• **Input material**

● ● ● ●

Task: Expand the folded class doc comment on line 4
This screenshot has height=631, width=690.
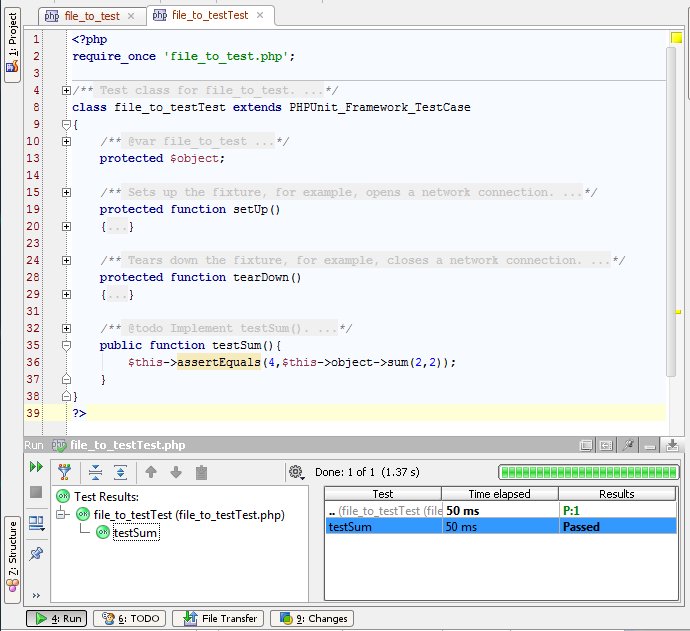Action: (66, 91)
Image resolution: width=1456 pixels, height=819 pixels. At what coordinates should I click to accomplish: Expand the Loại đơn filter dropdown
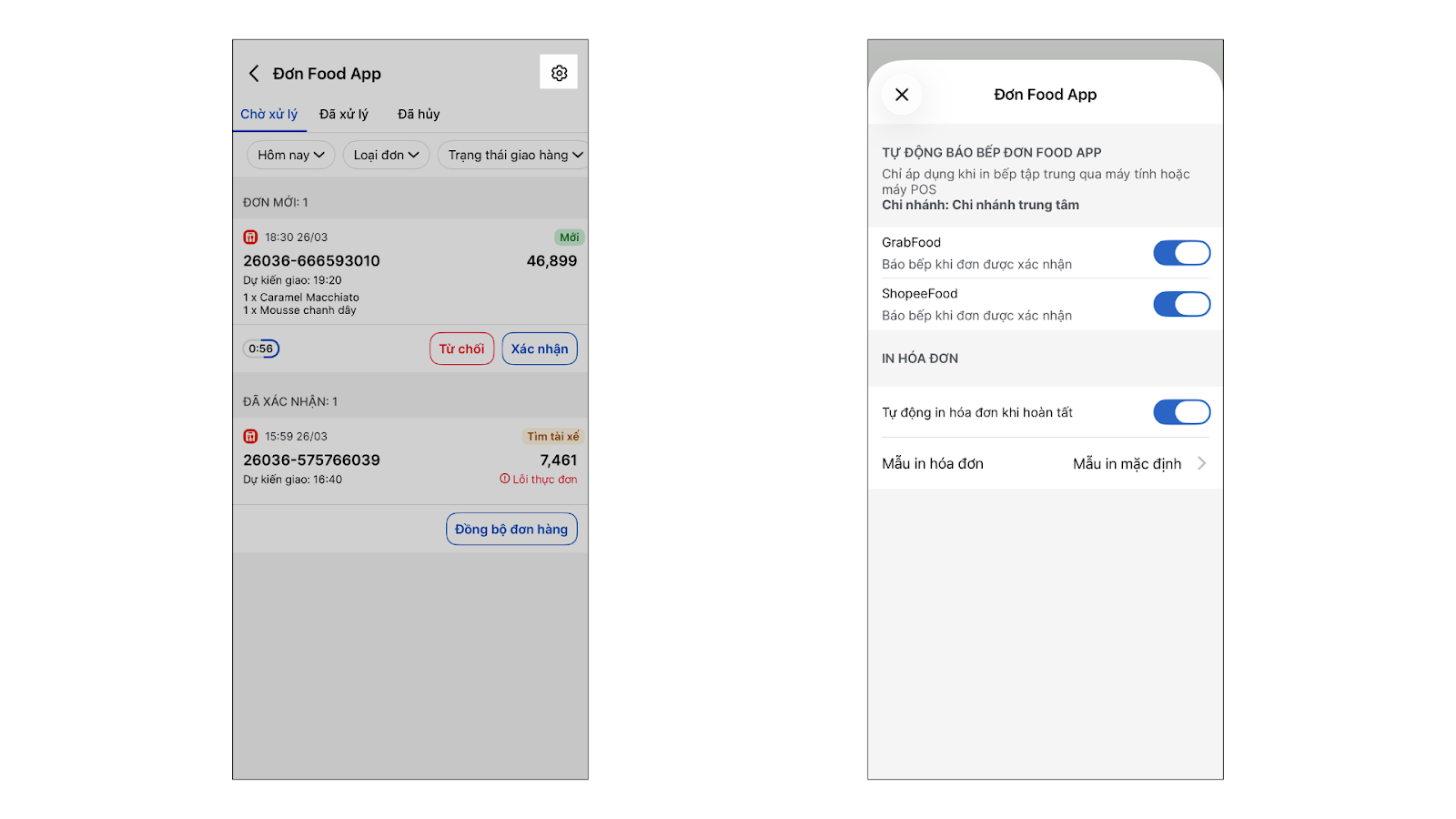click(x=386, y=155)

● ● ● ●

Reproduce every line of the records above verbatim, omitting the pictures.

• **Correct response**
Task: Expand the folded class doc comment on line 4
This screenshot has height=631, width=690.
Action: (66, 91)
Image resolution: width=1456 pixels, height=819 pixels. At what coordinates should I click to accomplish: Expand the Loại đơn filter dropdown
click(x=386, y=155)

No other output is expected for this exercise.